● **Document passage**

··········

Tag Archives: Landscapes

North! to Al.. Belrose

Saturday 21 September – Today marked a change in pattern of our holiday travels, as we left our hotel room so that we could stay with friends for a few days, first in the Sydney environs, before then moving on to Brisbane.  But I had a photo project first, which meant going out before breakfast so I could catch the morning light. I suppose the photo I was after is something of a cliché, but my first attempt, from yesterday’s wanderings, was less than satisfactory

because the light was all wrong, and if I’m going to perpetrate a cliché, I might as well do it properly.  In the morning light, the scene looks much better to my eyes.

The journey to get to the photo location was pleasant – the temperature was lovely and the sun was shining. Because it was reasonably early, the sun was low and I found myself at one point casting no fewer than three shadows – one behind me from the real sun and two others from reflections from buildings in Sydney’s CBD.

The lovely light gave me a second chance to capture some scenes I‘d tried yesterday, but which looked better today,

as well as one that I hadn’t.

My vantage point for the Opera House shot was also a good one to construct a panorama of the city

which looks a bit skinny on the web page, but I think might be a good candidate for the wall at home.

After this very satisfactory start (and the usual rather chaotic breakfast at the Intercontinental), we checked out and headed for Circular Quay, and caught the 11 o’clock ferry to Mosman. Jane prowled the decks checking out the view on the 20-minute journey across the water.

At Mosman Bay, we met our friends Lorraine and Paul, with whom we would be staying for the next couple of days. They live in Belrose, a northern suburb of Sydney, and under normal crcumstances it would have been more logical to connect at Manly; but this weekend was the Manly Jazz Festival, rendering parking and other such practicalities out of the question, so Mosman Bay (lower circle below) it was.

The plan for the day was to get towards North Head and stroll down into Manly to see what entertainment the Jazz Festival might offer, so Paul found a suitable parking spot, at North Head Sanctuary, where there was immediately a fantastic view back towards the city.

This photo really demonstrates the popularity of boats around the harbour – with an environment like Sydney Harbour and the sort of weather we were enjoying, then why wouldn’t you?

Of course, being at North Head, we could see across to South Head, and the landmarks we’d passed yesterday – the Hornby Lighthouse

and the Macquarie Lighthouse.

You can just about make out the radar mast in front of the signal station.

North Head clearly had an important military role to play in days past, possibly fuelled by fears at one stage of Japanese aggression. In an enlightened move, the military area has been turned into National Park rather than being sold for development. It features a number of military installations, some of which are used as educational installations, such as a gun emplacement, which has information boards describing how it was used.

Other military buildings are now used as a quarantine station, down by the shore, and there were barracks

parts of which are now used as an entertainment venue

and parts of which are now home to small businesses.

··········

● **Required work**
Which people does the Sydney travel post mention by name? You won't need the lines after this travel post.

● **Data block**
··········

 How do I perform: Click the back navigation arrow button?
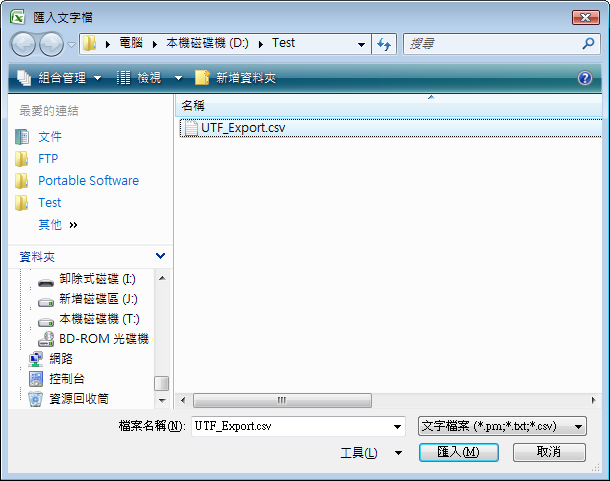pos(25,44)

··········

● **Solved exercise**
Jane, Lorraine, Paul